Se o luto me mudou? Sei que muito sou capaz de valorizar e de estar muito mais presente em momentos que antes passavam despercebidos. Hoje vejo que os momentos que aparentam ser os mais insignificantes ou rotineiros, são os que realmente importam, e no fim e são esses que farão falta. E enquanto a dor, sou mais capaz de deixá-la entrar. Permito que as lágrimas me escorram do rosto (quase) toda vez que eu sentir vontade (eu claramente sou a chorona do grupo). Se eu precisar chorar todas as vezes em que lembrar dele, eu quero poder chorar. Afinal esses sentimentos e lágrimas são a saudade e o amor que restaram dentro de mim. E eu quero ser livre para sentir tudo o que tenho pra sentir por ele. Esse amor é doloroso mesmo, mas é também o que me fez ver a vida mais bonita.
Se você tem alguém próximo que está passando pelo processo, não o(a) deixe sozinho(a). Dê amor, atenção e muito conforto a essa pessoa, e principalmente, aceite o sofrimento dela. Não tenha medo de falar sobre e não tenha medo de ajuda-lá a lembrar sobre o ente querido que se foi.
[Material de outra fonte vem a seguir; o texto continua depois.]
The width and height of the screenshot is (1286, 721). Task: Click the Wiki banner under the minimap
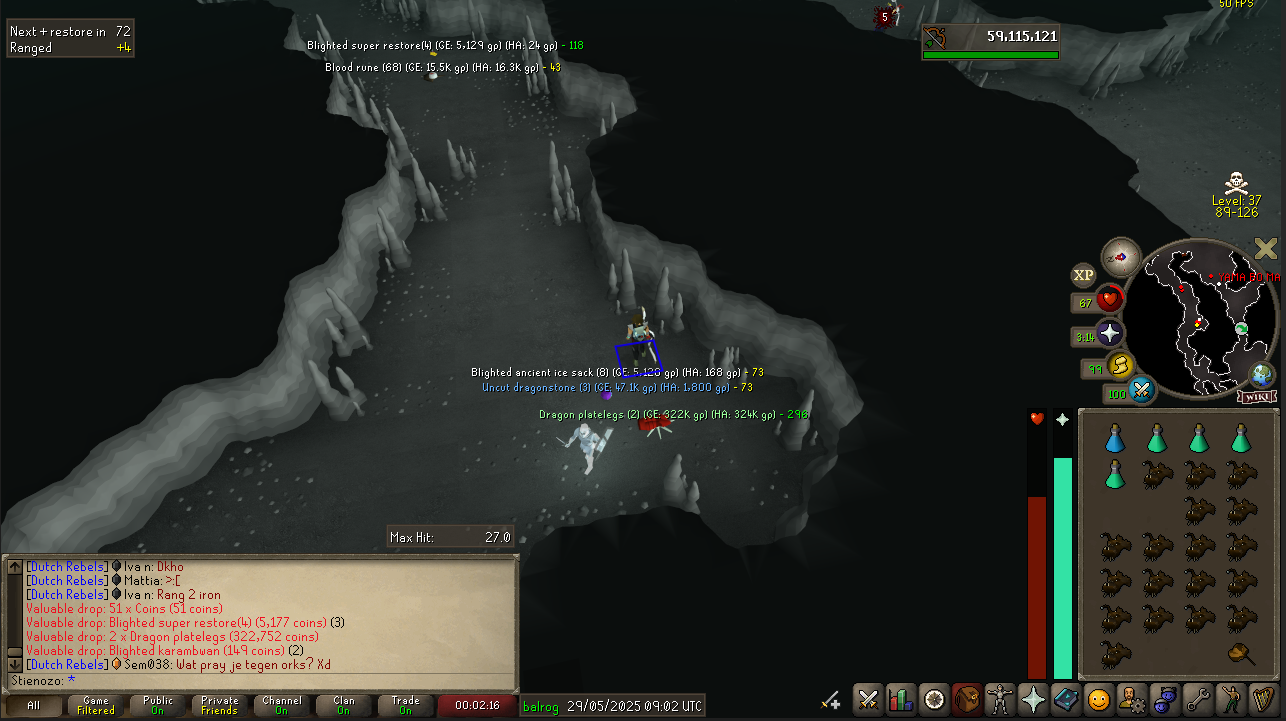point(1257,397)
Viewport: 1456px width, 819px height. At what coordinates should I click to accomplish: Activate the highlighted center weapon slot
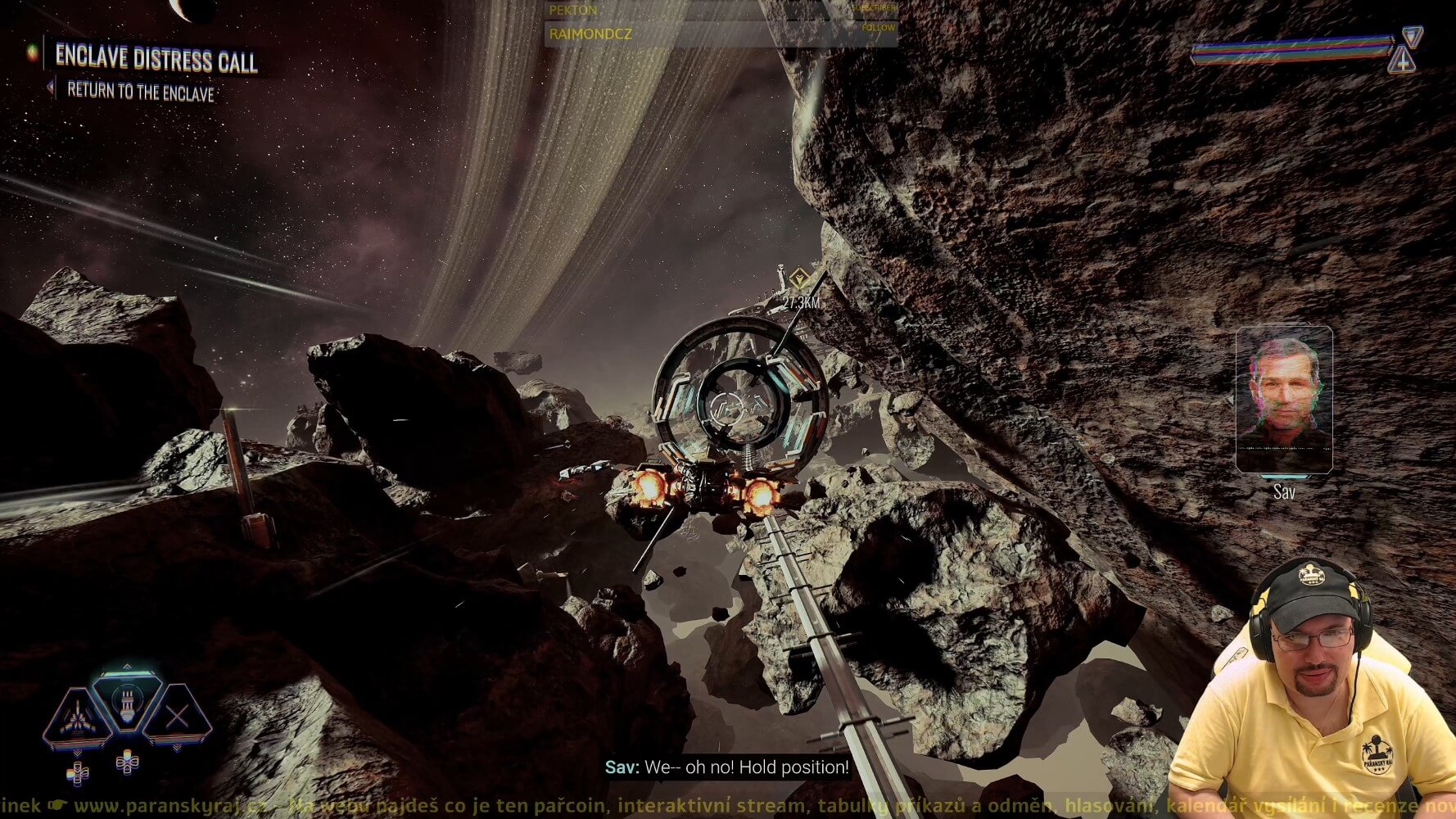click(x=127, y=702)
É muito importante para quem está passando por esse processo que possa falar sobre tudo isso e que se sinta acolhido(a).
Se você é médico ou da área da saúde, atenção ao diagnosticar um paciente como depressão ou episódio depressivo - procure ativamente sobre uma perda recente ou processo de luto mal elaborado, pois na maioria dos casos esses pacientes devem ser encaminhados à psicoterapia antes de iniciar o tratamento medicamentoso.
Caso você esteja em processo de luto, procure ajuda. Procure terapia. A psicoterapia e a análise ajudam na elaboração do processo permitindo que ocorra de maneira muito mais saudável. Permita-se viver o luto. Permita-se sofrer. A saudade é o amor que fica. Não tenha medo de experimentá-la.